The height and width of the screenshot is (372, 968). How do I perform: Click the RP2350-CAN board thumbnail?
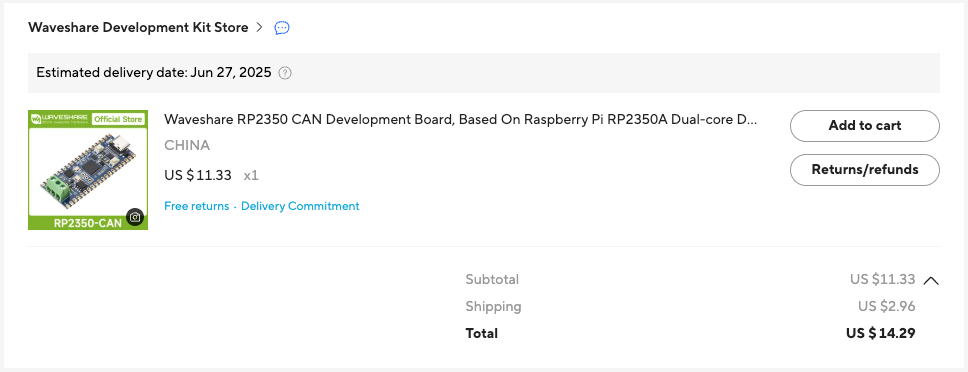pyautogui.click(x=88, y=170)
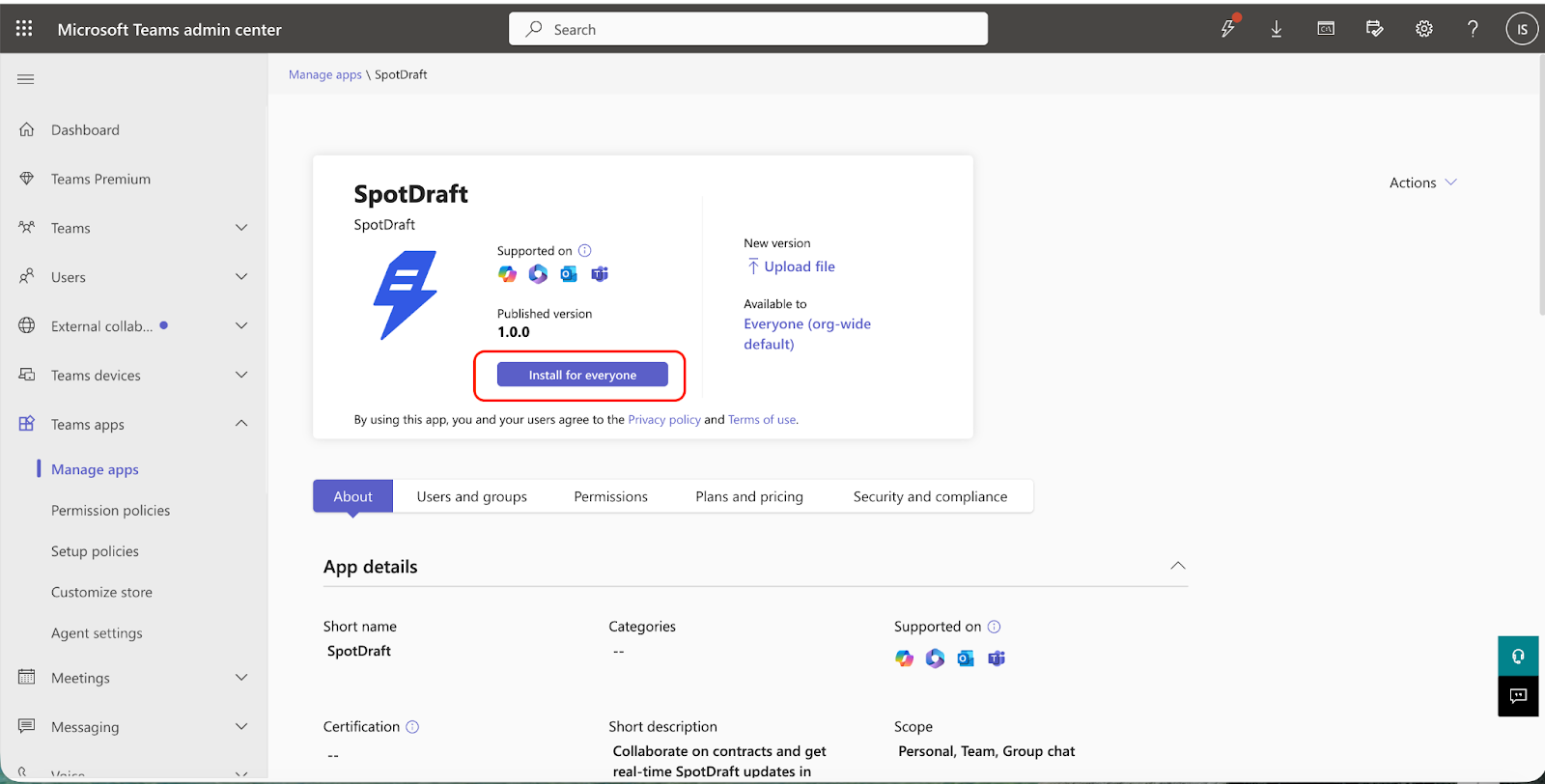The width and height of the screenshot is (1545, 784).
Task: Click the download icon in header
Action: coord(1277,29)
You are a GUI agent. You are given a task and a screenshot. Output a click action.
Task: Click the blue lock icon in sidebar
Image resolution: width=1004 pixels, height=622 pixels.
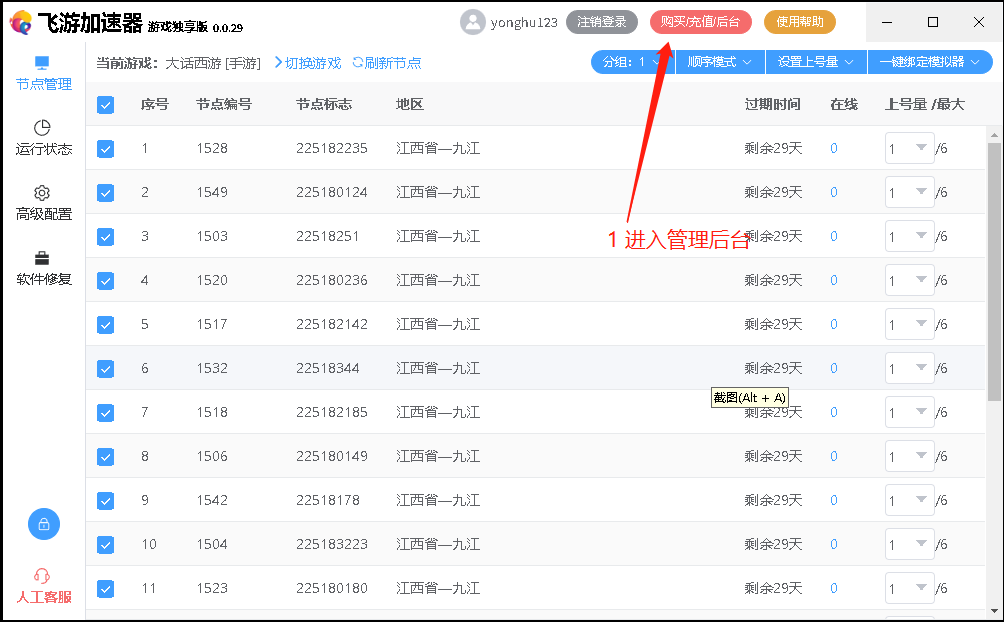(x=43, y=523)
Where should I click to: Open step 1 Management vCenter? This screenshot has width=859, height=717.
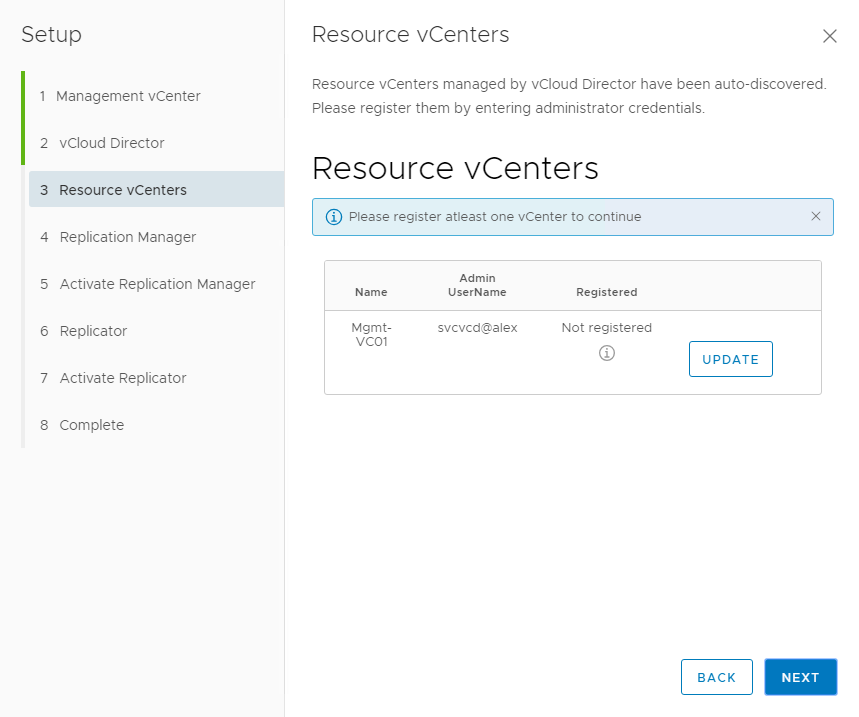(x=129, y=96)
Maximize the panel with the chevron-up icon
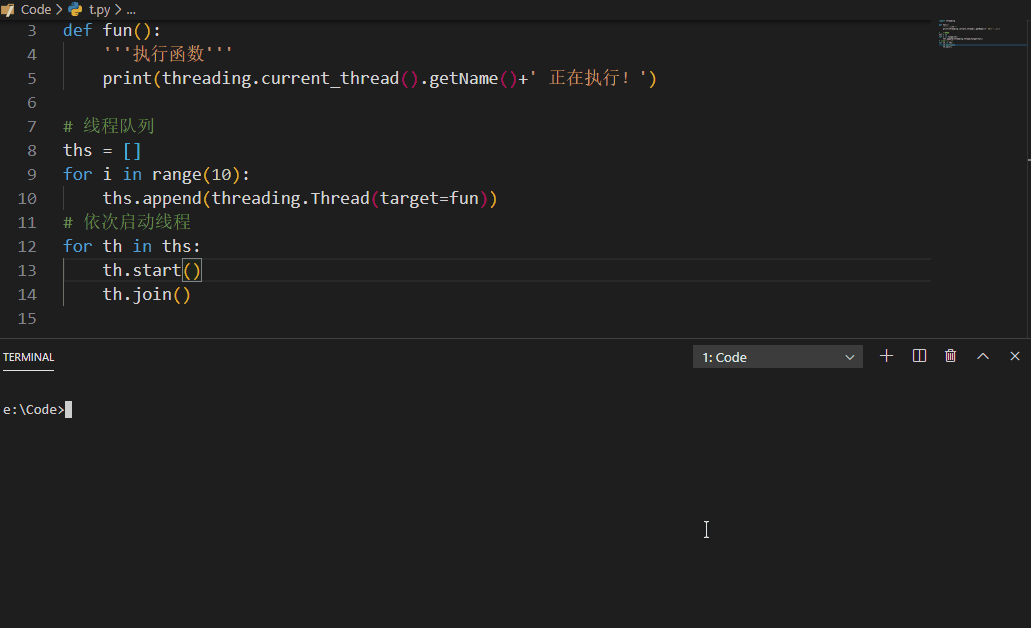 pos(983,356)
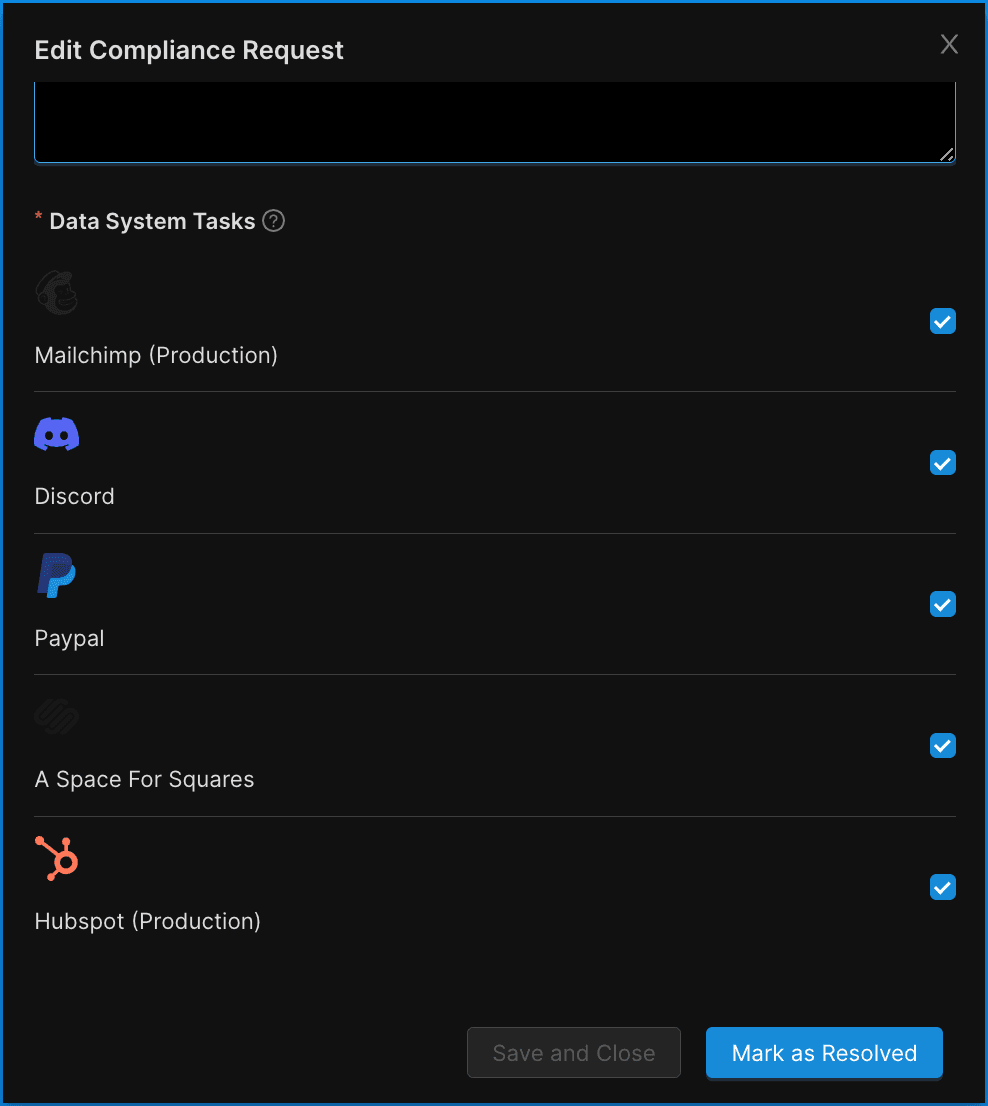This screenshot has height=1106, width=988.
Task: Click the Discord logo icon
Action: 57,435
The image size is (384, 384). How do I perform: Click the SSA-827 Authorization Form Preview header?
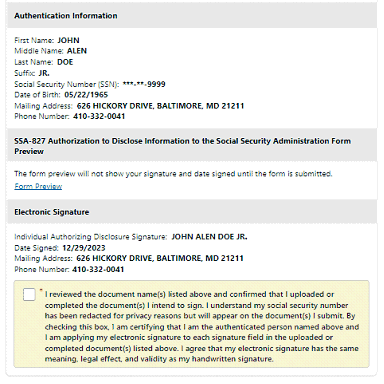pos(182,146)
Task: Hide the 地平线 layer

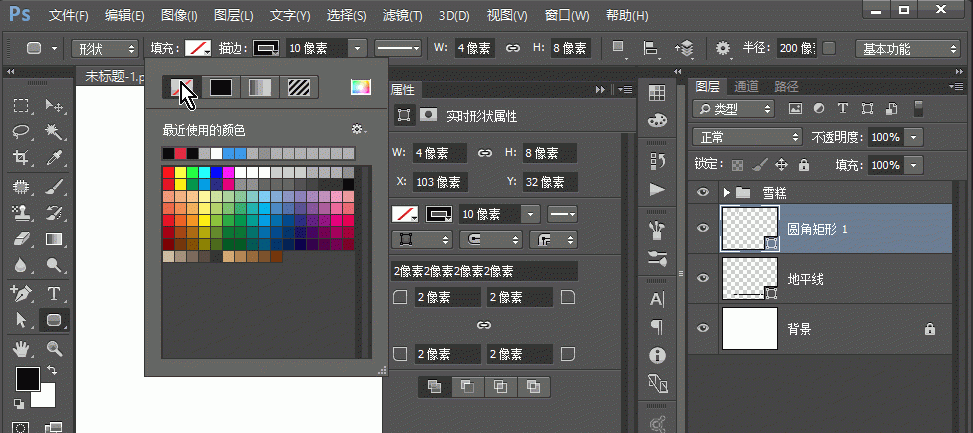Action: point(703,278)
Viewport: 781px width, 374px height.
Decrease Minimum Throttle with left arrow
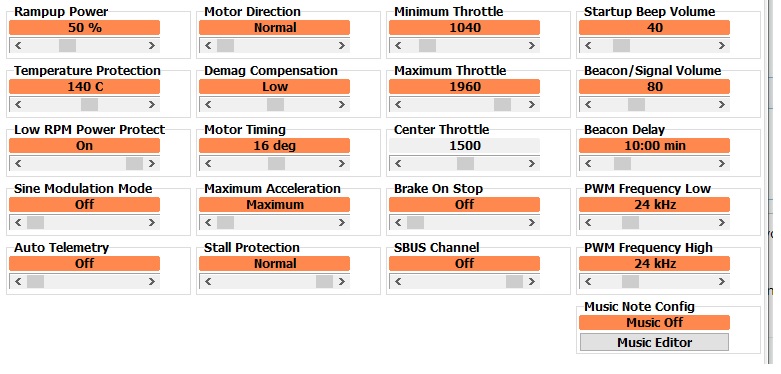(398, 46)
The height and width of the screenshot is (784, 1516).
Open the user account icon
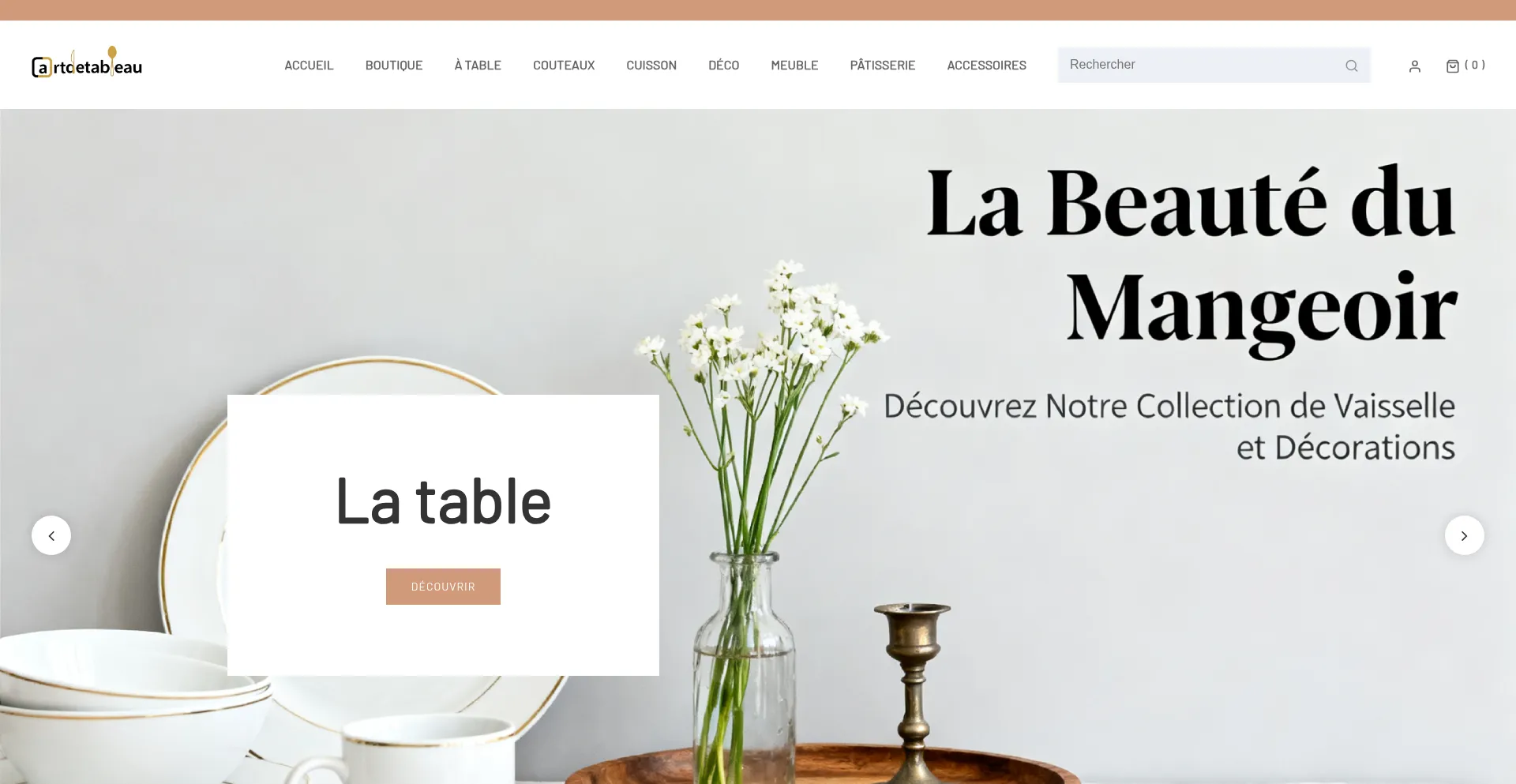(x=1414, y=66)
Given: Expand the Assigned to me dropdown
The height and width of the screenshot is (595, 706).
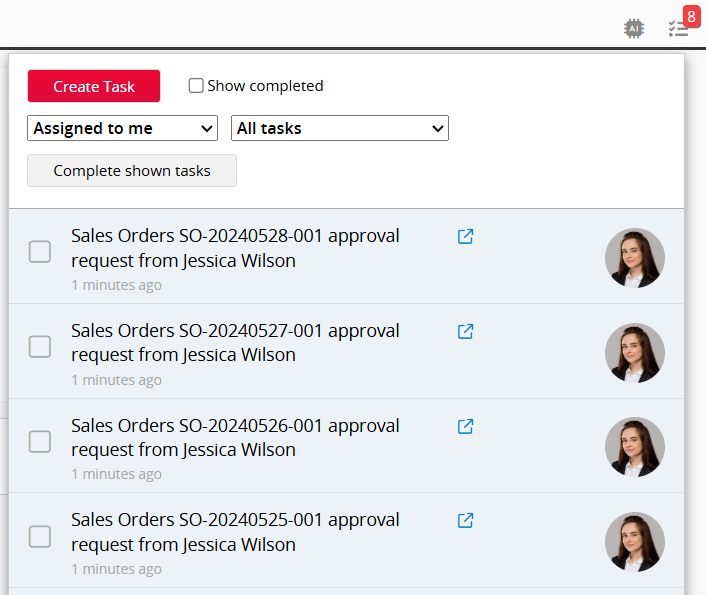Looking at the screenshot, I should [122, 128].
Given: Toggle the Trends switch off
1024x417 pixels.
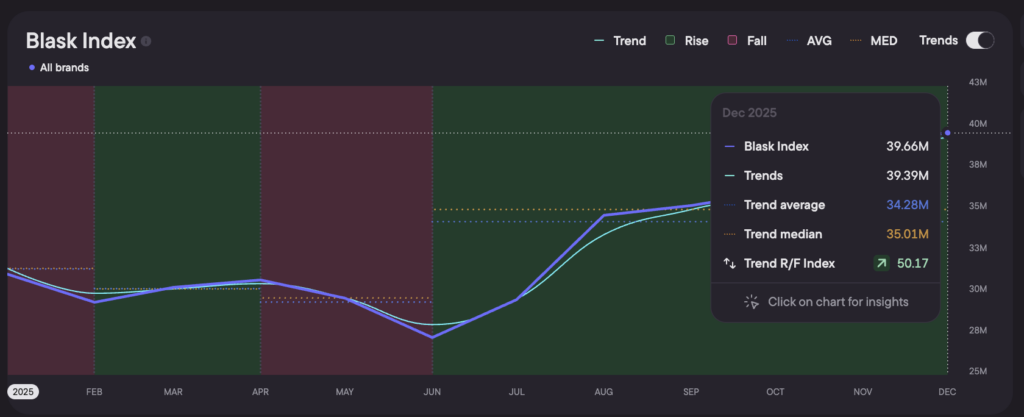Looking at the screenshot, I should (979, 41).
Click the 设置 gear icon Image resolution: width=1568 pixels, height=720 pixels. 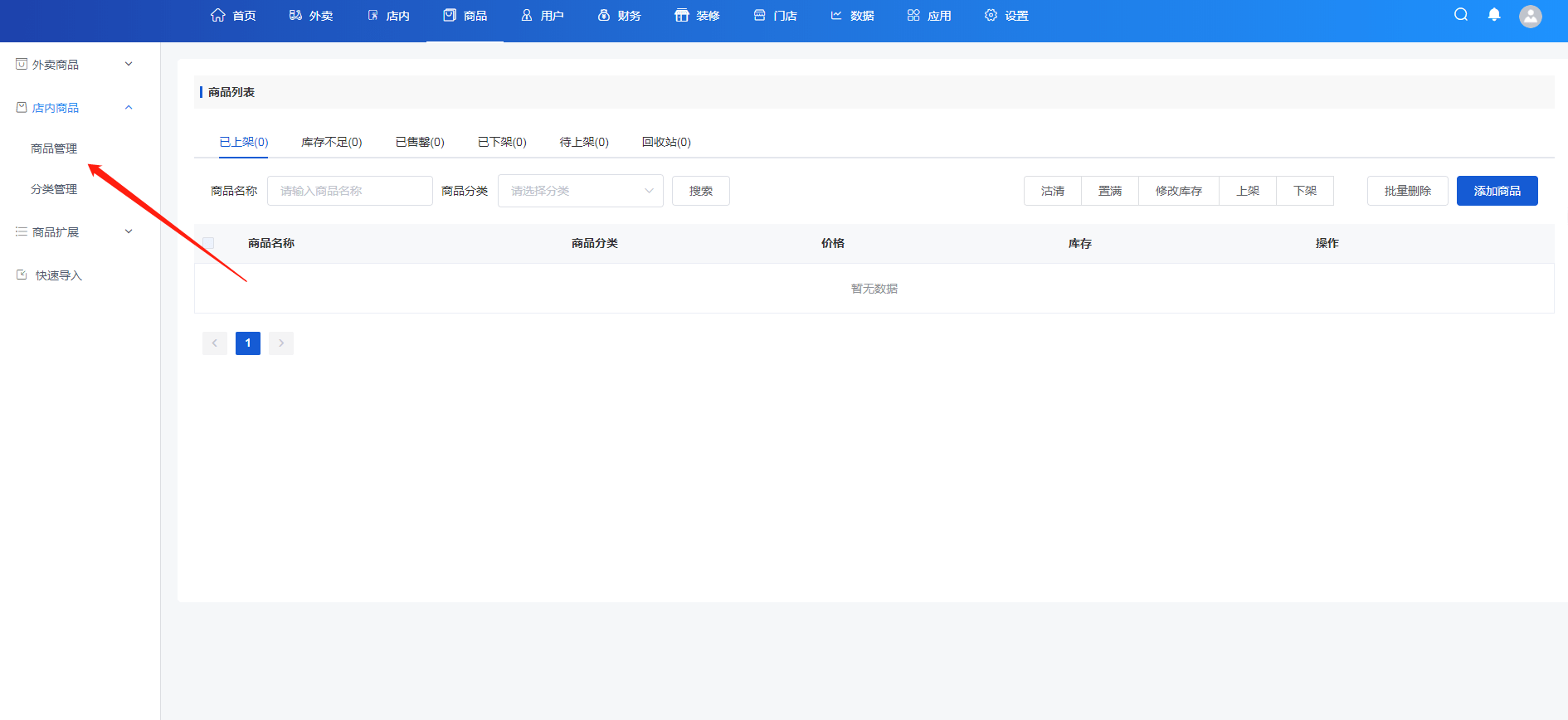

# # # # # # #

* EXERCISE AIM *
Copy the material above in full and exactly, skipping pictures.

* ANSWER AREA *
The height and width of the screenshot is (372, 968). How do I perform: Click the RP2350-CAN board thumbnail?
pyautogui.click(x=88, y=170)
The width and height of the screenshot is (1545, 784).
Task: Click the download icon in header
Action: coord(1277,29)
You are a GUI agent. You are given a task and a screenshot. Output a click action.
Task: Click the blue lock icon in sidebar
Image resolution: width=1004 pixels, height=622 pixels.
(x=43, y=523)
Where should I click to: Open step 1 Management vCenter? This screenshot has width=859, height=717.
(x=129, y=96)
Maximize the panel with the chevron-up icon
 pos(983,356)
This screenshot has height=1106, width=988.
Task: Click the Discord logo icon
Action: 57,435
The image size is (384, 384). How do I perform: Click the SSA-827 Authorization Form Preview header?
pos(182,146)
Task: Hide the 地平线 layer

Action: point(703,278)
Viewport: 781px width, 374px height.
Decrease Minimum Throttle with left arrow
(398, 46)
The height and width of the screenshot is (784, 1516).
Open the user account icon
(x=1414, y=66)
Given: Expand the Assigned to me dropdown
The height and width of the screenshot is (595, 706).
Looking at the screenshot, I should [122, 128].
Given: Toggle the Trends switch off
1024x417 pixels.
Looking at the screenshot, I should (979, 41).
Click the 设置 gear icon Image resolution: width=1568 pixels, height=720 pixels. 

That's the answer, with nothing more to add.